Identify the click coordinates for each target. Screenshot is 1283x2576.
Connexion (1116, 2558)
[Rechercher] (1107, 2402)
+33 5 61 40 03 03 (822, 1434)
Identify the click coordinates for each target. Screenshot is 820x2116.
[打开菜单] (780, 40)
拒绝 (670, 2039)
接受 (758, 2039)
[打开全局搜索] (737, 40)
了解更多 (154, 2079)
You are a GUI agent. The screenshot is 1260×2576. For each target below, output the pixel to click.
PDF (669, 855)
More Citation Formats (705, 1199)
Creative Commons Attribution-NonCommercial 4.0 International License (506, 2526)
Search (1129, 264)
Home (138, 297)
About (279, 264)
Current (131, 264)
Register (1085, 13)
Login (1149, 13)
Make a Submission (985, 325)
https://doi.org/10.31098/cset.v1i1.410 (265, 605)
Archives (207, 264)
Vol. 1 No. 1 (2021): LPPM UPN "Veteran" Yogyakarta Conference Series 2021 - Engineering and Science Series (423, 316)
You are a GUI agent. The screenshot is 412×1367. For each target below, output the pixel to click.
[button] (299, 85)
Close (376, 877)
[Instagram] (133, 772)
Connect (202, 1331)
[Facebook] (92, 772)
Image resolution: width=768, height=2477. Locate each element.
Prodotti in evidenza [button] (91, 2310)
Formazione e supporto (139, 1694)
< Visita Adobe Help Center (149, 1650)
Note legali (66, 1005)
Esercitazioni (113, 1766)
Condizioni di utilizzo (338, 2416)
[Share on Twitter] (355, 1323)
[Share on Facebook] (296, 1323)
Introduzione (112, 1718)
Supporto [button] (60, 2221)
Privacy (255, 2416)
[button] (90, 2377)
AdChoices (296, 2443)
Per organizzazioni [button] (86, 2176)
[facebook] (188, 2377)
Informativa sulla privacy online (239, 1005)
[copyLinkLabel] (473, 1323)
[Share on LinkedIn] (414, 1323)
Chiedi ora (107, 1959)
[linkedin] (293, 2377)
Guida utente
·····
* **WHAT THIS TASK INVOLVES**
The line above containing "Image resolution: width=768, height=2477.", the line containing "Informativa sulla privacy online (239, 1005)", and every line between them are to be transcribed exactly; no other line is wanted.

* **REPLY TO THE TASK**
Image resolution: width=768, height=2477. Locate each element.
Prodotti in evidenza [button] (91, 2310)
Formazione e supporto (139, 1694)
< Visita Adobe Help Center (149, 1650)
Note legali (66, 1005)
Esercitazioni (113, 1766)
Condizioni di utilizzo (338, 2416)
[Share on Twitter] (355, 1323)
[Share on Facebook] (296, 1323)
Introduzione (112, 1718)
Supporto [button] (60, 2221)
Privacy (255, 2416)
[button] (90, 2377)
AdChoices (296, 2443)
Per organizzazioni [button] (86, 2176)
[facebook] (188, 2377)
Informativa sulla privacy online (239, 1005)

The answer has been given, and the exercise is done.